## Brief
Exactly reproduce the entries, dropping any pictures from your copy.

───── Supplied data

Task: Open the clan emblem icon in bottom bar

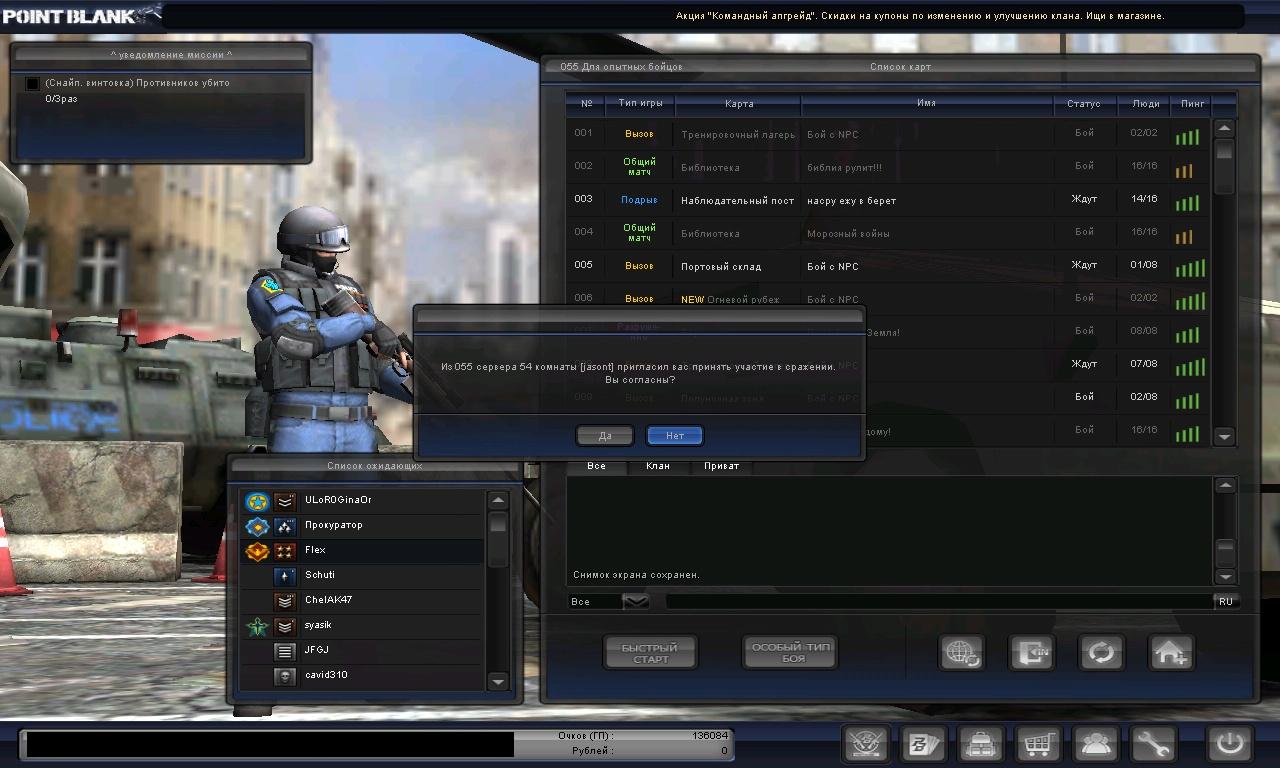Action: tap(866, 744)
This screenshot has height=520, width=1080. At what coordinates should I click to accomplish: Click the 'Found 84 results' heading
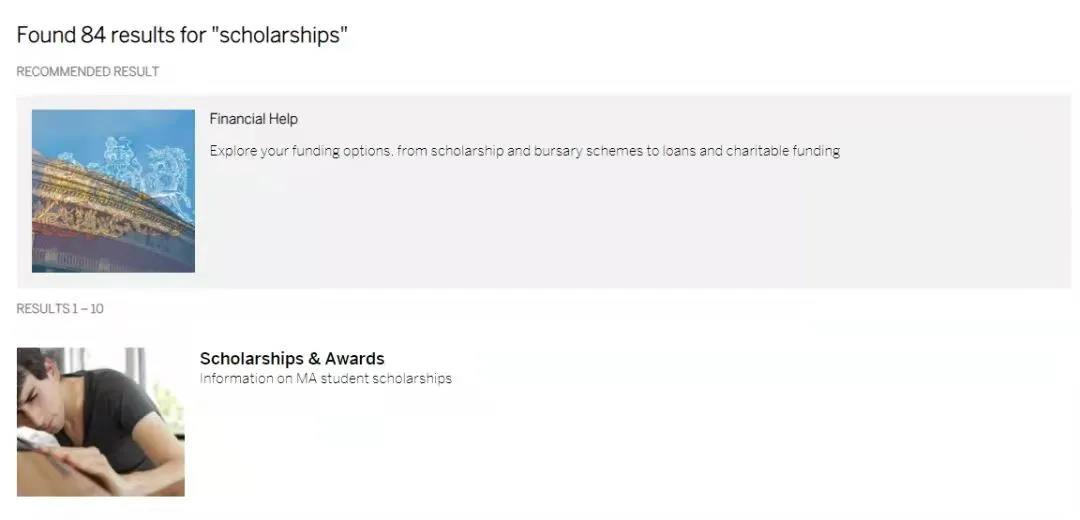(x=182, y=35)
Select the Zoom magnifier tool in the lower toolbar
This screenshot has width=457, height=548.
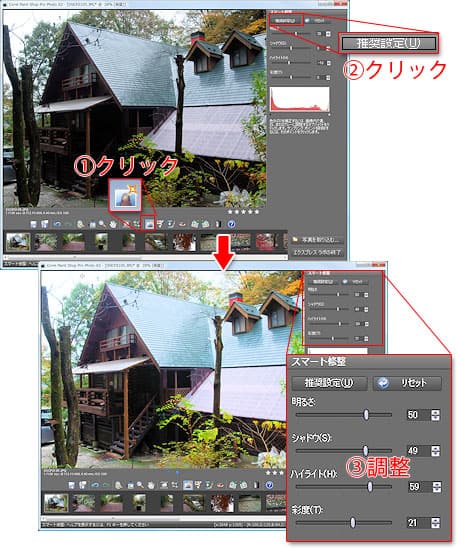[x=140, y=485]
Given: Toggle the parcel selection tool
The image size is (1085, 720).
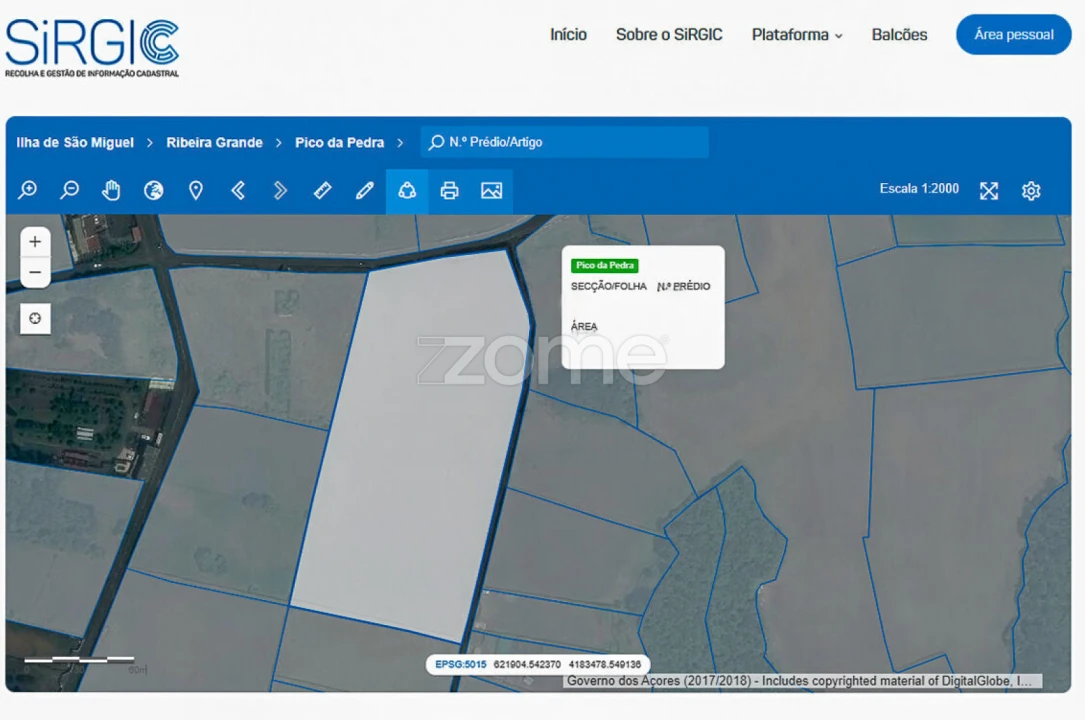Looking at the screenshot, I should (407, 190).
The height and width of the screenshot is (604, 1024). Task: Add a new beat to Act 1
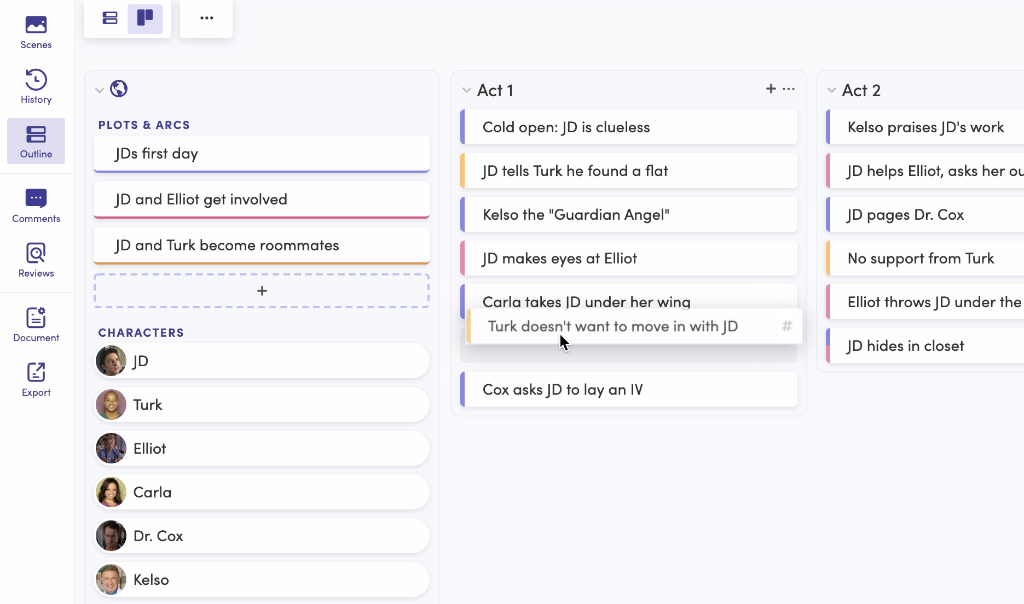tap(770, 89)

──────────

## Output of the exercise
Task: Open the clan emblem icon in bottom bar

Action: tap(866, 744)
This screenshot has height=520, width=1080. At what coordinates should I click to accomplish: Click the 'Found 84 results' heading
(x=182, y=35)
Select the Zoom magnifier tool in the lower toolbar
This screenshot has width=457, height=548.
[x=140, y=485]
Given: Toggle the parcel selection tool
The image size is (1085, 720).
Looking at the screenshot, I should (407, 190).
The height and width of the screenshot is (604, 1024). Task: Add a new beat to Act 1
tap(770, 89)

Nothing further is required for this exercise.